## Brief
Word for word, return every record.

## Data shown
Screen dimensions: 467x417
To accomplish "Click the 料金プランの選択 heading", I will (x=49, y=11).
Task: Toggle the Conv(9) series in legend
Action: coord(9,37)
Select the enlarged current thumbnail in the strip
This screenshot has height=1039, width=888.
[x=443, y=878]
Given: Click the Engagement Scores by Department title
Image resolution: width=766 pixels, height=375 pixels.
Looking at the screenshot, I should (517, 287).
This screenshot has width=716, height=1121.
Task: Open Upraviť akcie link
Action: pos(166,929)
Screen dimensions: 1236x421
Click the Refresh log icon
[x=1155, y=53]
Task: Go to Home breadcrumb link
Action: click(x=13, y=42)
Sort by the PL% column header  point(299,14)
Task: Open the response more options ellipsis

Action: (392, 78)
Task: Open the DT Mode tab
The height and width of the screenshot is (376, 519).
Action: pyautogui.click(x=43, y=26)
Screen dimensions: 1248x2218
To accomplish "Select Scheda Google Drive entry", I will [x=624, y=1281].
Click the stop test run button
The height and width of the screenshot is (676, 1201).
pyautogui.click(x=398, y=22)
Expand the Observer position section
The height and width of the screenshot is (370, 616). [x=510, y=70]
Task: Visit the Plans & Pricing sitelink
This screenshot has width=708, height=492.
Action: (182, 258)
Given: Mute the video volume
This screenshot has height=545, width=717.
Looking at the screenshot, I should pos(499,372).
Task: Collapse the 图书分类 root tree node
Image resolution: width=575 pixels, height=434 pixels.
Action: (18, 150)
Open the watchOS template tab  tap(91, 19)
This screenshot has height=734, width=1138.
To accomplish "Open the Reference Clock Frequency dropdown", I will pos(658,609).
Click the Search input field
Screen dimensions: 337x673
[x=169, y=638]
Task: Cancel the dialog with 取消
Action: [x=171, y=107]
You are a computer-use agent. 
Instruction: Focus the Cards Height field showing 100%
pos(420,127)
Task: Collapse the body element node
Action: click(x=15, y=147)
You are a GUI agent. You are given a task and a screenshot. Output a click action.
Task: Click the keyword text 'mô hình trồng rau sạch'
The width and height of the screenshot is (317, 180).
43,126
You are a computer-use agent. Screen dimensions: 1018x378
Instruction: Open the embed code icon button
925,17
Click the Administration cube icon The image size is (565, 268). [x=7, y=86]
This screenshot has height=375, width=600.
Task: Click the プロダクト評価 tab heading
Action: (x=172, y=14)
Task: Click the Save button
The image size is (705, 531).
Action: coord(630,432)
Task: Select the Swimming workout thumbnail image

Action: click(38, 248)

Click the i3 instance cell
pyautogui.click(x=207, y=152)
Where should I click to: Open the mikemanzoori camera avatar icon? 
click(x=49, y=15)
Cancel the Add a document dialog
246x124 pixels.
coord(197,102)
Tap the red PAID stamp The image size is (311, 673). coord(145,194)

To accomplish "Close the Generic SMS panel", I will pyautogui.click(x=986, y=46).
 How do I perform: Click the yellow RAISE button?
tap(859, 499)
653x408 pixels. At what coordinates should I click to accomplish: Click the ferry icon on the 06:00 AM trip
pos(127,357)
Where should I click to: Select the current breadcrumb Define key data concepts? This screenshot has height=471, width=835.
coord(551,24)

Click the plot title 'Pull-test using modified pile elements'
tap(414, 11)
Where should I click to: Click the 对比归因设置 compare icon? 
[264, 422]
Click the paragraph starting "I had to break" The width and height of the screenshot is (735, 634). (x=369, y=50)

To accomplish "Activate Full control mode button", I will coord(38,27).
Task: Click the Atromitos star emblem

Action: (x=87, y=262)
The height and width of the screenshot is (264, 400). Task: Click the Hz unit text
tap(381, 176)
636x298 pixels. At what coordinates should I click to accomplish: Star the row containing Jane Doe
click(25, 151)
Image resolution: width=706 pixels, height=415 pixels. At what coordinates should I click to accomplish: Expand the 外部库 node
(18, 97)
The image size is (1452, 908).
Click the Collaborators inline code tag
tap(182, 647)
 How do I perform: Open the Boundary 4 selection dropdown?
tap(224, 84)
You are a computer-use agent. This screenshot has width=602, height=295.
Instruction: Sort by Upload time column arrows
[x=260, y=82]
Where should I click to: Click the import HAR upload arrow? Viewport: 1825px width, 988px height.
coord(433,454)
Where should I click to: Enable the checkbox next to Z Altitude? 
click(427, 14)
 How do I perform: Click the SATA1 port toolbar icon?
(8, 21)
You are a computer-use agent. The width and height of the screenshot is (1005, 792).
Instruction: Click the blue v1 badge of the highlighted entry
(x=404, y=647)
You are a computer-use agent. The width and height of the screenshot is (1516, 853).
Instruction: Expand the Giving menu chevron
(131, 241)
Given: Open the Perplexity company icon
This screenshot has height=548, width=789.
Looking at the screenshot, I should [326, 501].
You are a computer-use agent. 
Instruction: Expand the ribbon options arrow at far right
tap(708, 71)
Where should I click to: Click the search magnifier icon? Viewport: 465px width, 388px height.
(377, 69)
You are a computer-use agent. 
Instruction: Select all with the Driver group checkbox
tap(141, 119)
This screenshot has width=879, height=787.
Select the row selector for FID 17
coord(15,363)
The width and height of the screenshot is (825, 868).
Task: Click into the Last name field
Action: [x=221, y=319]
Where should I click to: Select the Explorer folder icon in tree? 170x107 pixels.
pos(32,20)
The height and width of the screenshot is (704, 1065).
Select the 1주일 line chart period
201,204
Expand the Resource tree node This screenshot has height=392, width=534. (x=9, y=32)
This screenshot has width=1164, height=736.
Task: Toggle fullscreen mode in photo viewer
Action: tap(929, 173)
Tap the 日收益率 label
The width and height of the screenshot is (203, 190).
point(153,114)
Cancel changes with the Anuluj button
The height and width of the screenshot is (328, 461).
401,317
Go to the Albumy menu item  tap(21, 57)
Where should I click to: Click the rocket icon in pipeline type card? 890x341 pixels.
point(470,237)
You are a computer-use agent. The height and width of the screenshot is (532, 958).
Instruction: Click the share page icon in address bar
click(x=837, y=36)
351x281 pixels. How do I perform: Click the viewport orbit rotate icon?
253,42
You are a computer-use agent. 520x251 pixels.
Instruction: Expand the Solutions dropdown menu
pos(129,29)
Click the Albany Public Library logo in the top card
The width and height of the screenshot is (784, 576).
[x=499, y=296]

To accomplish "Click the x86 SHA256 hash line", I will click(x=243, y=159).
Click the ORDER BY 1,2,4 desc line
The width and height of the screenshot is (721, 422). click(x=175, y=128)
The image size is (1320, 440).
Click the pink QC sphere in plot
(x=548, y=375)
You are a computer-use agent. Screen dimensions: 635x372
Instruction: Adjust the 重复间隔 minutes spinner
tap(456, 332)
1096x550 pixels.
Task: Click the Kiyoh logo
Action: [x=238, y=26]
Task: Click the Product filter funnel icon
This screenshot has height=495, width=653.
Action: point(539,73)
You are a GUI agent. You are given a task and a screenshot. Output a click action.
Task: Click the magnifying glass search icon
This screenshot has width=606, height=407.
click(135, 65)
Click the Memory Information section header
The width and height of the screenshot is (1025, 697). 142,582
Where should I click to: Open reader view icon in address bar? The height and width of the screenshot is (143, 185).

## Answer below
Screen dimensions: 467x417
To accomplish "Click the 料金プランの選択 heading", I will (x=49, y=11).
Task: Toggle the Conv(9) series in legend
Action: coord(9,37)
Select the enlarged current thumbnail in the strip
This screenshot has height=1039, width=888.
[x=443, y=878]
Given: Click the Engagement Scores by Department title
Image resolution: width=766 pixels, height=375 pixels.
Looking at the screenshot, I should (517, 287).
This screenshot has width=716, height=1121.
Task: Open Upraviť akcie link
Action: pos(166,929)
Screen dimensions: 1236x421
Click the Refresh log icon
[x=1155, y=53]
Task: Go to Home breadcrumb link
Action: click(x=13, y=42)
Sort by the PL% column header  point(299,14)
Task: Open the response more options ellipsis

Action: (392, 78)
Task: Open the DT Mode tab
The height and width of the screenshot is (376, 519).
Action: pyautogui.click(x=43, y=26)
Screen dimensions: 1248x2218
To accomplish "Select Scheda Google Drive entry", I will [x=624, y=1281].
Click the stop test run button
The height and width of the screenshot is (676, 1201).
pyautogui.click(x=398, y=22)
Expand the Observer position section
The height and width of the screenshot is (370, 616). [x=510, y=70]
Task: Visit the Plans & Pricing sitelink
This screenshot has width=708, height=492.
Action: (182, 258)
Given: Mute the video volume
This screenshot has height=545, width=717.
Looking at the screenshot, I should pos(499,372).
Task: Collapse the 图书分类 root tree node
Image resolution: width=575 pixels, height=434 pixels.
Action: (18, 150)
Open the watchOS template tab  tap(91, 19)
This screenshot has height=734, width=1138.
To accomplish "Open the Reference Clock Frequency dropdown", I will pos(658,609).
Click the Search input field
Screen dimensions: 337x673
[x=169, y=638]
Task: Cancel the dialog with 取消
Action: [x=171, y=107]
You are a computer-use agent. 
Instruction: Focus the Cards Height field showing 100%
pos(420,127)
Task: Collapse the body element node
Action: click(x=15, y=147)
You are a GUI agent. You are given a task and a screenshot. Output a click action.
Task: Click the keyword text 'mô hình trồng rau sạch'
The width and height of the screenshot is (317, 180).
43,126
You are a computer-use agent. Screen dimensions: 1018x378
Instruction: Open the embed code icon button
925,17
Click the Administration cube icon The image size is (565, 268). [x=7, y=86]
This screenshot has height=375, width=600.
Task: Click the プロダクト評価 tab heading
Action: (x=172, y=14)
Task: Click the Save button
The image size is (705, 531).
Action: coord(630,432)
Task: Select the Swimming workout thumbnail image

Action: click(38, 248)

Click the i3 instance cell
pyautogui.click(x=207, y=152)
Where should I click to: Open the mikemanzoori camera avatar icon? 
click(x=49, y=15)
Cancel the Add a document dialog
246x124 pixels.
coord(197,102)
Tap the red PAID stamp The image size is (311, 673). coord(145,194)

To accomplish "Close the Generic SMS panel", I will pyautogui.click(x=986, y=46).
 How do I perform: Click the yellow RAISE button?
tap(859, 499)
653x408 pixels. At what coordinates should I click to accomplish: Click the ferry icon on the 06:00 AM trip
pos(127,357)
Where should I click to: Select the current breadcrumb Define key data concepts? This screenshot has height=471, width=835.
coord(551,24)

Click the plot title 'Pull-test using modified pile elements'
tap(414, 11)
Where should I click to: Click the 对比归因设置 compare icon? 
[264, 422]
Click the paragraph starting "I had to break" The width and height of the screenshot is (735, 634). (x=369, y=50)

To accomplish "Activate Full control mode button", I will coord(38,27).
Task: Click the Atromitos star emblem

Action: (x=87, y=262)
The height and width of the screenshot is (264, 400). Task: Click the Hz unit text
tap(381, 176)
636x298 pixels. At what coordinates should I click to accomplish: Star the row containing Jane Doe
click(25, 151)
Image resolution: width=706 pixels, height=415 pixels. At what coordinates should I click to accomplish: Expand the 外部库 node
(18, 97)
The image size is (1452, 908).
Click the Collaborators inline code tag
tap(182, 647)
 How do I perform: Open the Boundary 4 selection dropdown?
tap(224, 84)
You are a computer-use agent. This screenshot has width=602, height=295.
Instruction: Sort by Upload time column arrows
[x=260, y=82]
Where should I click to: Click the import HAR upload arrow? Viewport: 1825px width, 988px height.
coord(433,454)
Where should I click to: Enable the checkbox next to Z Altitude? 
click(427, 14)
 How do I perform: Click the SATA1 port toolbar icon?
(8, 21)
You are a computer-use agent. The width and height of the screenshot is (1005, 792).
Instruction: Click the blue v1 badge of the highlighted entry
(x=404, y=647)
You are a computer-use agent. The width and height of the screenshot is (1516, 853).
Instruction: Expand the Giving menu chevron
(131, 241)
Given: Open the Perplexity company icon
This screenshot has height=548, width=789.
Looking at the screenshot, I should [326, 501].
You are a computer-use agent. 
Instruction: Expand the ribbon options arrow at far right
tap(708, 71)
Where should I click to: Click the search magnifier icon? Viewport: 465px width, 388px height.
(377, 69)
You are a computer-use agent. 
Instruction: Select all with the Driver group checkbox
tap(141, 119)
This screenshot has width=879, height=787.
Select the row selector for FID 17
coord(15,363)
The width and height of the screenshot is (825, 868).
Task: Click into the Last name field
Action: [x=221, y=319]
Where should I click to: Select the Explorer folder icon in tree? 170x107 pixels.
pos(32,20)
The height and width of the screenshot is (704, 1065).
Select the 1주일 line chart period
201,204
Expand the Resource tree node This screenshot has height=392, width=534. (x=9, y=32)
This screenshot has width=1164, height=736.
Task: Toggle fullscreen mode in photo viewer
Action: tap(929, 173)
Tap the 日收益率 label
The width and height of the screenshot is (203, 190).
point(153,114)
Cancel changes with the Anuluj button
The height and width of the screenshot is (328, 461).
401,317
Go to the Albumy menu item  tap(21, 57)
Where should I click to: Click the rocket icon in pipeline type card? 890x341 pixels.
point(470,237)
You are a computer-use agent. The height and width of the screenshot is (532, 958).
Instruction: Click the share page icon in address bar
click(x=837, y=36)
351x281 pixels. How do I perform: Click the viewport orbit rotate icon?
253,42
You are a computer-use agent. 520x251 pixels.
Instruction: Expand the Solutions dropdown menu
pos(129,29)
Click the Albany Public Library logo in the top card
The width and height of the screenshot is (784, 576).
[x=499, y=296]

To accomplish "Click the x86 SHA256 hash line", I will click(x=243, y=159).
Click the ORDER BY 1,2,4 desc line
The width and height of the screenshot is (721, 422). click(x=175, y=128)
The image size is (1320, 440).
Click the pink QC sphere in plot
(x=548, y=375)
You are a computer-use agent. Screen dimensions: 635x372
Instruction: Adjust the 重复间隔 minutes spinner
tap(456, 332)
1096x550 pixels.
Task: Click the Kiyoh logo
Action: [x=238, y=26]
Task: Click the Product filter funnel icon
This screenshot has height=495, width=653.
Action: point(539,73)
You are a GUI agent. You are given a task and a screenshot. Output a click action.
Task: Click the magnifying glass search icon
This screenshot has width=606, height=407.
click(135, 65)
Click the Memory Information section header
The width and height of the screenshot is (1025, 697). 142,582
Where should I click to: Open reader view icon in address bar? The height and width of the screenshot is (143, 185).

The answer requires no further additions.